(Given request): Please render the records from the line with "At what coordinates should I click to accomplish: Click Add" to the line with "The height and width of the screenshot is (748, 1112).", both included, as a numbered list, leaving out blank lines and any records outside that range.
--- Information supplied ---
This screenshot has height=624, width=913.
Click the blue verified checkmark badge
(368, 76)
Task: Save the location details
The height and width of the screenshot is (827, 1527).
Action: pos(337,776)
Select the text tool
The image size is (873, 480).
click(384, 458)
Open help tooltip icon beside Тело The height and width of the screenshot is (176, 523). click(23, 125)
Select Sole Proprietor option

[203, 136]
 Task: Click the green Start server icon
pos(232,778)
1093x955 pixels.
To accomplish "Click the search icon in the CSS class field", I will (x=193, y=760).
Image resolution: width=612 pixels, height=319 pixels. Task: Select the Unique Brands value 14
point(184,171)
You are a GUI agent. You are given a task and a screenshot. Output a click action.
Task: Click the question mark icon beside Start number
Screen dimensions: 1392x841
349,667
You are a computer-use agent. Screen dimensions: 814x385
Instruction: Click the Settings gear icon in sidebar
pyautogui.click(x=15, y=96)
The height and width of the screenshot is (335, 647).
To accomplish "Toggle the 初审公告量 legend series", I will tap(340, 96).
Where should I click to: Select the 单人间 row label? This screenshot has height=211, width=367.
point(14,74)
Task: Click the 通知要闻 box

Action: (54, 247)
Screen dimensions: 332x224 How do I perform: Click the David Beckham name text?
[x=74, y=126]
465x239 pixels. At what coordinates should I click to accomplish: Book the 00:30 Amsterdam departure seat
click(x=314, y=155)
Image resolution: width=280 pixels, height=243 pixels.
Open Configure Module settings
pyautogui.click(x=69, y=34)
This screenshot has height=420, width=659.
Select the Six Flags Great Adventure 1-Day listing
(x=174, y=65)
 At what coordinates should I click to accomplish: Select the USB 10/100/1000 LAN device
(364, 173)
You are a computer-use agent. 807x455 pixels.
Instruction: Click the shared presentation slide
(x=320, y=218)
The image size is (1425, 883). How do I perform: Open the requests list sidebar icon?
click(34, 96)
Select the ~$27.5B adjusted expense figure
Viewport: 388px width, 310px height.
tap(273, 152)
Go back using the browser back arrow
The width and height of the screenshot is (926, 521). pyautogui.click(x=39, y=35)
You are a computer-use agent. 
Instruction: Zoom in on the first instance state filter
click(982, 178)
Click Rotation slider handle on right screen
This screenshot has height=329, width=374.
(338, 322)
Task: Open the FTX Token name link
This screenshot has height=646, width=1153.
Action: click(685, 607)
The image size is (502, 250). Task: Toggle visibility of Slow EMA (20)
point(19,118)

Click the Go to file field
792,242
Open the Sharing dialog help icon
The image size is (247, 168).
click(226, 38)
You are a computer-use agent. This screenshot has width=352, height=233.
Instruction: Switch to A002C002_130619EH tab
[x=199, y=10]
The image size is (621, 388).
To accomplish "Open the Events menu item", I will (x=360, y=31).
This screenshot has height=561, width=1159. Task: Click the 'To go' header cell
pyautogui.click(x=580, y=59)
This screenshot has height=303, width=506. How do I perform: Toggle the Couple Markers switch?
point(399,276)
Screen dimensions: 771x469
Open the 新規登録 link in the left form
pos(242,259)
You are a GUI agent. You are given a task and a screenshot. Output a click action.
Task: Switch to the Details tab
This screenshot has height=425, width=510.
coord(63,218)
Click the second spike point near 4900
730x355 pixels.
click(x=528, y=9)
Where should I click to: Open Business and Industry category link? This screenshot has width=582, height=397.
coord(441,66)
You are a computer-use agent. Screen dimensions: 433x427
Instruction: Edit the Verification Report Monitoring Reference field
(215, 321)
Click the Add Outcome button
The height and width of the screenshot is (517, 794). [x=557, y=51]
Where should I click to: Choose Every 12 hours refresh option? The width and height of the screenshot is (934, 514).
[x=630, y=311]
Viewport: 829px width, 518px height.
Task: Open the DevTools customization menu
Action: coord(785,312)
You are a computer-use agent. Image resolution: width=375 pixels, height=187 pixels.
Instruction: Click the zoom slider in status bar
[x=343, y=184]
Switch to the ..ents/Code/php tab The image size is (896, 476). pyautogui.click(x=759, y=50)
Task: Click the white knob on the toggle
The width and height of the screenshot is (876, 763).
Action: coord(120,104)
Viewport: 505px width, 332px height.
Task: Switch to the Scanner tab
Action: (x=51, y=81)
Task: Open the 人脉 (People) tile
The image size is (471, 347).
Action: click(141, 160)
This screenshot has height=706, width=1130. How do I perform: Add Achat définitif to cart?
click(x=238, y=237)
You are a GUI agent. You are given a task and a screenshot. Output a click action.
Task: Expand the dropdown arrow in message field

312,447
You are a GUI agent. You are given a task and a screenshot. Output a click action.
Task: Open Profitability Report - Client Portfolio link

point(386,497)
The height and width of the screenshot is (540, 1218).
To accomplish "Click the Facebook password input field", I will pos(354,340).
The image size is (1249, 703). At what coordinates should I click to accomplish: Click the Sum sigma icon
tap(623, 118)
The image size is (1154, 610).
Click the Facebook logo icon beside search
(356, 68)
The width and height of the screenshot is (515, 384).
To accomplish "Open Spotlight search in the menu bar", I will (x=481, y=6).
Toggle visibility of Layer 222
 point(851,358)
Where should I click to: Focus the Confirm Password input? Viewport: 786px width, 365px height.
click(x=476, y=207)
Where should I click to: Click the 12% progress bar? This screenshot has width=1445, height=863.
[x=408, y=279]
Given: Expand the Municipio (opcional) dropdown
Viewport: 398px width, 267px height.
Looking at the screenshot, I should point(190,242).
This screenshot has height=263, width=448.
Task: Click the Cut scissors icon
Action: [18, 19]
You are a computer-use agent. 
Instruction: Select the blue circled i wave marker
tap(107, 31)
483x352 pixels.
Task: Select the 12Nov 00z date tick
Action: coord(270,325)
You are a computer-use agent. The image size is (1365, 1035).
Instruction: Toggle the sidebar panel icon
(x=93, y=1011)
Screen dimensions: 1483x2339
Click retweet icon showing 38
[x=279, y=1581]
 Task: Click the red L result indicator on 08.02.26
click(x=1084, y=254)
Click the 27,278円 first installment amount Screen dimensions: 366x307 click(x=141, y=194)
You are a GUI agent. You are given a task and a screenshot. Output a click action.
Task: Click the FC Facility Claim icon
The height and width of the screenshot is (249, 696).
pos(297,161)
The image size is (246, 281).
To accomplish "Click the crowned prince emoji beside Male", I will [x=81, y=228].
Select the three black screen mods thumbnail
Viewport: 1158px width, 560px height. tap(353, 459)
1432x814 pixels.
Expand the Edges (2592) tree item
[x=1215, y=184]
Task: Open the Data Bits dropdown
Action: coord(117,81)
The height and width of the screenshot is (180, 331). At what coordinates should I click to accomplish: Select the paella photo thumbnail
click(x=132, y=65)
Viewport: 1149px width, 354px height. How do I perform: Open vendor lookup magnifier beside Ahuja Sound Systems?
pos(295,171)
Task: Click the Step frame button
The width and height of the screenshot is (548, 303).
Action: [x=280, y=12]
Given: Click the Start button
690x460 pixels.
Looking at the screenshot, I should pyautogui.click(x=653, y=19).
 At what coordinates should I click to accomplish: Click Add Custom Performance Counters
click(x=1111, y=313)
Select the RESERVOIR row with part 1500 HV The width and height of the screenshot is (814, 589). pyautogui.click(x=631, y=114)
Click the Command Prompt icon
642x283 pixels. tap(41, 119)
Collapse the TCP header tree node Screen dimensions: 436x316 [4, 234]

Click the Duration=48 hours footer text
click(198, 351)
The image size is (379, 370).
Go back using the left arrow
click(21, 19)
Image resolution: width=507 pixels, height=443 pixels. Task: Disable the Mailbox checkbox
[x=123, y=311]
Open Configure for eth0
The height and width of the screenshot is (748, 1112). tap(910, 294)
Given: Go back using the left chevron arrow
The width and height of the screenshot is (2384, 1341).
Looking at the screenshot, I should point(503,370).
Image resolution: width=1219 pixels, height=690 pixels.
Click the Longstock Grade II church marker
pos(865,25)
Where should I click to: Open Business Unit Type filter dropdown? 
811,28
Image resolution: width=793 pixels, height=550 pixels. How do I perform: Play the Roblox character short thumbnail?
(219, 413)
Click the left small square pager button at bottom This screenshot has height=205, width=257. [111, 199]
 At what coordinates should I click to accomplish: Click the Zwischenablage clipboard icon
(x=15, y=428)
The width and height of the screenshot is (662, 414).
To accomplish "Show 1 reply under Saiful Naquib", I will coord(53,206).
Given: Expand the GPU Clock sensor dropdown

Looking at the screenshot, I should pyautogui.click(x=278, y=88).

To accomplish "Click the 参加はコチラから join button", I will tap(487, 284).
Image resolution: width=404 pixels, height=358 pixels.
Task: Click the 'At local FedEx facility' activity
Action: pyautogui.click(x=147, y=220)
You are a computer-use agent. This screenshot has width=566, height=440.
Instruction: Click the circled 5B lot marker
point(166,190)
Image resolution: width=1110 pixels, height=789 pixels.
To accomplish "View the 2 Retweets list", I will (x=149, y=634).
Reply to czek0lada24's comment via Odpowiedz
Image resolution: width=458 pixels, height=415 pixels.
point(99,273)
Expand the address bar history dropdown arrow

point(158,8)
---
(Exercise output):
1.  At what coordinates should I click to accomplish: Click Add Custom Performance Counters
2. click(x=1111, y=313)
3. Select the RESERVOIR row with part 1500 HV The width and height of the screenshot is (814, 589). pyautogui.click(x=631, y=114)
4. Click the Command Prompt icon
5. 642x283 pixels. tap(41, 119)
6. Collapse the TCP header tree node Screen dimensions: 436x316 [4, 234]
7. Click the Duration=48 hours footer text
8. click(198, 351)
9. The image size is (379, 370).
10. Go back using the left arrow
11. click(21, 19)
12. Image resolution: width=507 pixels, height=443 pixels. Task: Disable the Mailbox checkbox
13. [x=123, y=311]
14. Open Configure for eth0
15. The height and width of the screenshot is (748, 1112). tap(910, 294)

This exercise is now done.